* **Text provided**:
Start of Block
Jan 16 2006
According to a new study, despite the fact that over the last decade, two treatments which are often castigated in the media, and have raised both public and professional concern, antidepressants such as Prozac and Seroxat, and electroconvulsive therapy (ECT), remain the most effective treatments for moderate to severe depression.
ECT was first used in 1938 by two Italian physicians to treat seizures in a schizophrenic patient, currently its use is limited to patients suffering from severe depression.
How it works remains unclear but when properly used ECT is effective in treating depression; it is thought that ECT temporarily redirects the electrochemical processes of the brain.
The author Professor Klaus Ebmeier of the University of Edinburgh and three colleagues carried out a review of recent developments and current controversies in the treatment of depression, and say they found that ECT remains the most effective treatment for some.
While psychotherapies are now generally recommended for the treatment of milder depression or as an adjunct to antidepressant drugs in more severe illness, drug treatments remain the mainstay of antidepressant therapy.
But the researchers say ECT, is the most effective treatment especially for patients with psychotic symptoms, such as delusions and hallucinations.
Ebmeier, a psychiatrist, says recent panic in the media suggesting the suicidal effects and dependence-inducing potential of antidepressants have shifted the balance of publicly perceived risk against them, but both their effectiveness and their ready availability, make them the likely choice for most patients.
Figures show that as many as one in six people will at some time in their lives become depressed, which may double their chance of death.
Depression is twice as common in women as in men.
Over 50% of people with depression will become functionally impaired because of their illness, and unfortunately for many a diagnosis of depression is made worse by the social stigma that is still attached to all mental-health illnesses, and makes accessing treatment options difficult and confusing.
The team say that fashionable treatments such as cognitive behavioural therapy, which seeks to teach people how to understand and challenge their negative thoughts, is popular on the basis of the lack of side-effects and patient choice, rather than overwhelming evidence of efficacy.
They argue that the antipathy towards drugs has little evidential support, and shows no increased risk of suicide with Prozac or Seroxat.
End of Block
* **Record extracts**:
Start of Block
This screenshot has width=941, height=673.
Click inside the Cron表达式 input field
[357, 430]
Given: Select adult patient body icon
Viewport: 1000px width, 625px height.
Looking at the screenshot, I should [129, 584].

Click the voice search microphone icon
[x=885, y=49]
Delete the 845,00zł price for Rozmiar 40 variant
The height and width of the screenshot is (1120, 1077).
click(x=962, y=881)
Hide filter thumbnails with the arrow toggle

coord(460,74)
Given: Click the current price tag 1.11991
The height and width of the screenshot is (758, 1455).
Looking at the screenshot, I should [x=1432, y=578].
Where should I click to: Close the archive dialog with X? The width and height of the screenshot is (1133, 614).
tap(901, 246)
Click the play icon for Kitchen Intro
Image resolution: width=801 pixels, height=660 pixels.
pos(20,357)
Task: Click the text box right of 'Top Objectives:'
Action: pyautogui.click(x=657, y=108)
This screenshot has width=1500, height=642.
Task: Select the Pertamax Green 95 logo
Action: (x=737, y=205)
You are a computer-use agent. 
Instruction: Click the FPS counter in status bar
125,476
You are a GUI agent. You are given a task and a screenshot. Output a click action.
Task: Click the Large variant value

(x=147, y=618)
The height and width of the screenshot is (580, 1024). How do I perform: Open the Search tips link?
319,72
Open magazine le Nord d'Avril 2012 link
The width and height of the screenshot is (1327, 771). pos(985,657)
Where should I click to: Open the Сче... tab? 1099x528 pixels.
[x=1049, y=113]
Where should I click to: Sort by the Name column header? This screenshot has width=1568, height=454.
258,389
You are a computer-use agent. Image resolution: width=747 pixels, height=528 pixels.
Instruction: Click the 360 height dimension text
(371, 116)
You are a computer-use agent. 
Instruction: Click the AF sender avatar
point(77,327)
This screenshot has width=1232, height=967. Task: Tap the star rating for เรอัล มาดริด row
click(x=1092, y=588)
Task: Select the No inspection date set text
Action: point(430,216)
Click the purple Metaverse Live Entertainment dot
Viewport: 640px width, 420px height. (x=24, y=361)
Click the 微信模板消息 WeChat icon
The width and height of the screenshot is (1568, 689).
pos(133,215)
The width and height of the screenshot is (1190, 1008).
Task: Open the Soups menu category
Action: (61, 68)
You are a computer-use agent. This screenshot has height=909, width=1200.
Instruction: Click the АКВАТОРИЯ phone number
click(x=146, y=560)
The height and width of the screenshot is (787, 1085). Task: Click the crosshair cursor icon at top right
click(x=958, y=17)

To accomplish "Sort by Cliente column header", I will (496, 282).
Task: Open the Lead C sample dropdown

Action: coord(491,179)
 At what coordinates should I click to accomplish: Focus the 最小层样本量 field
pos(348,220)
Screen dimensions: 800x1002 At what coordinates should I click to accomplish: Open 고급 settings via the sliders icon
End of Block
* **Problem to solve**:
Reproduce, word for word, everything in the article on depression treatments from "How it works" down to "of the brain.".

* **Solution**:
How it works remains unclear but when properly used ECT is effective in treating depression; it is thought that ECT temporarily redirects the electrochemical processes of the brain.